It’s Wolverine and the Guardians of the Galaxy against a horde of Brood on a moon! To make matters worse, Gabby has been infected and turned into the next Brood Queen of this hive. The Guardians are trying to convince Laura that it’s too late, and Gabby is beyond saving. However, Wolverine does not give up so easily. Can Laura save Gabby, or is her little sister condemned to live as an alien bug monster?
While I had some hang-ups about how this story was playing out over the past two issues, All-New Wolverine #24 manages to stick the landing and do what is so hard for many comic book arcs: it ends the story well.

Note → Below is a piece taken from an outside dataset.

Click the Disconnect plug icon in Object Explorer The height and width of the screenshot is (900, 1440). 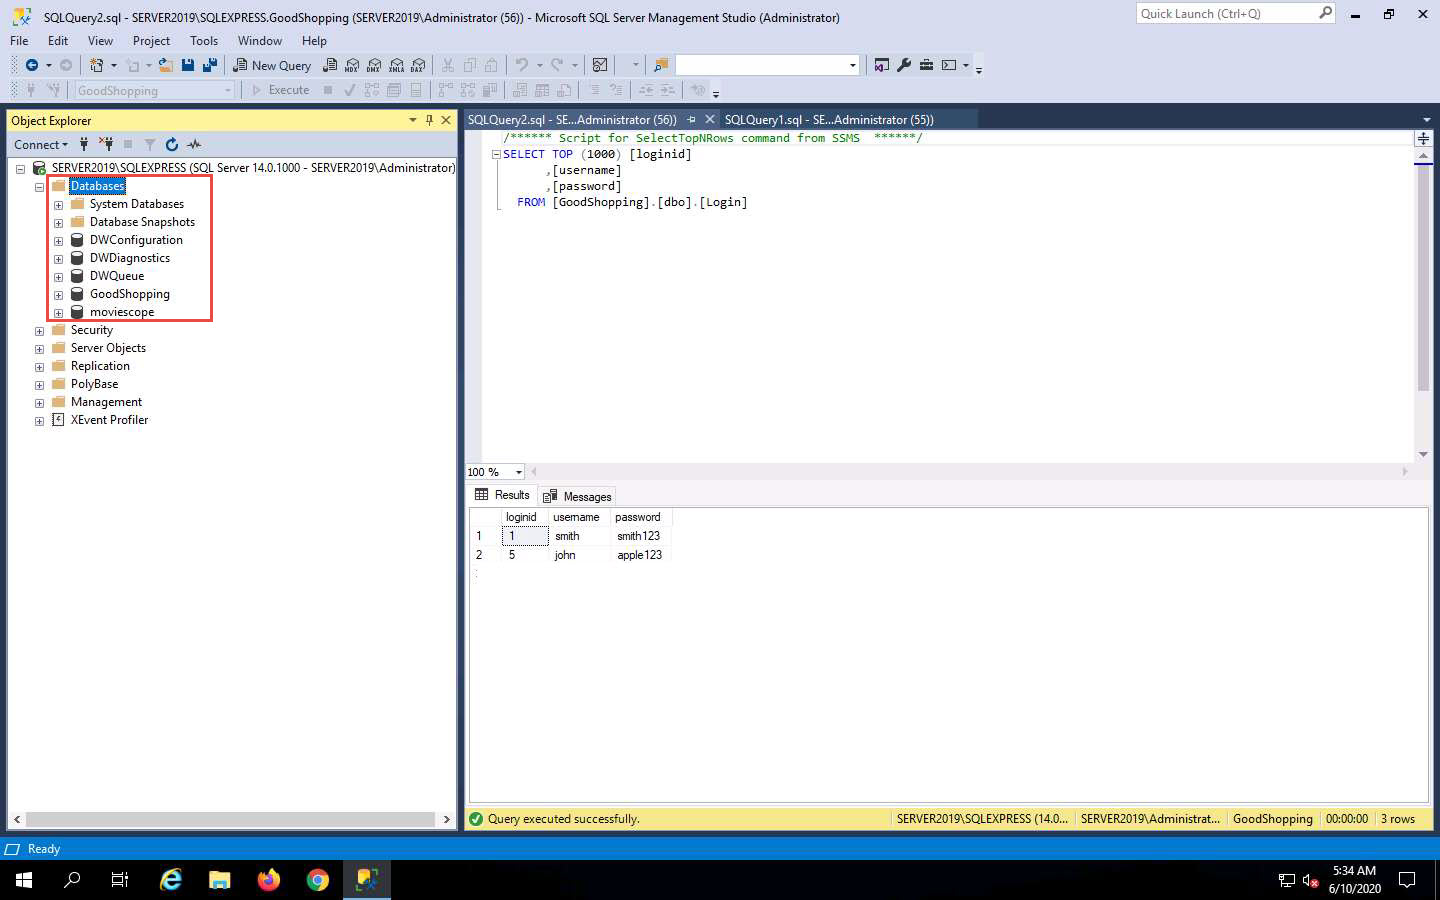pyautogui.click(x=106, y=144)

This issue is just a lot of fun, as Wolverine shows her undying dedication that a Wolverine is known for. The Guardians of the Galaxy bring a lot of entertainment with good one-liners coming from Star-Lord and Rocket Raccoon showing off his trademark sadism.
The Brood are classic X-Men villains, and they lend themselves well to a Guardians story given their cosmic origins. Tom Taylor brings these elements together in a well-executed finale.
Laura pulls off some daring and risky moves that show why she was the perfect choice to replace Logan.
The fate of Gabby is actually up in the air here. I won’t say which way it goes, but making the fate of a main character in a mainstream comic book story feel this unsure is no mean feat.
I feel like I already spoiled how it goes just by talking about it, but Taylor does deserve some praise for it either way.
Also, Jonathan the Wolverine gets a voice translator. That’s just awesome. It also makes me miss Cosmo the Talkink Space Dog from the Abnett and Lanning Guardians of the Galaxy.
The actual ending itself is pretty surprising and hardcore. And I dig it.
Leonard Kirk’s work here is absolutely stellar. With an expressive style and fluid motion, he brings the Wolverine to life. Sometimes details do get lost a little too quickly in the background, but, overall, Kirk’s art is nothing but a boon for the comic.
Garland and Arciniega give some fantastic color contrast to the comic. Pulling off a good color balance isn’t praised often enough in comic book criticism, and it can’t be understated how important a skill that actually is. As such, Garland and Arciniega deserve a lot of respect for how well they do in this comic book.
This is easily one of the best issues of All-New Wolverine I’ve read. It’s fun, fast-paced, and pretty brutal at times. This one fights hard to win its recommendation, and yet it accomplishes with aplomb. Give this one a read.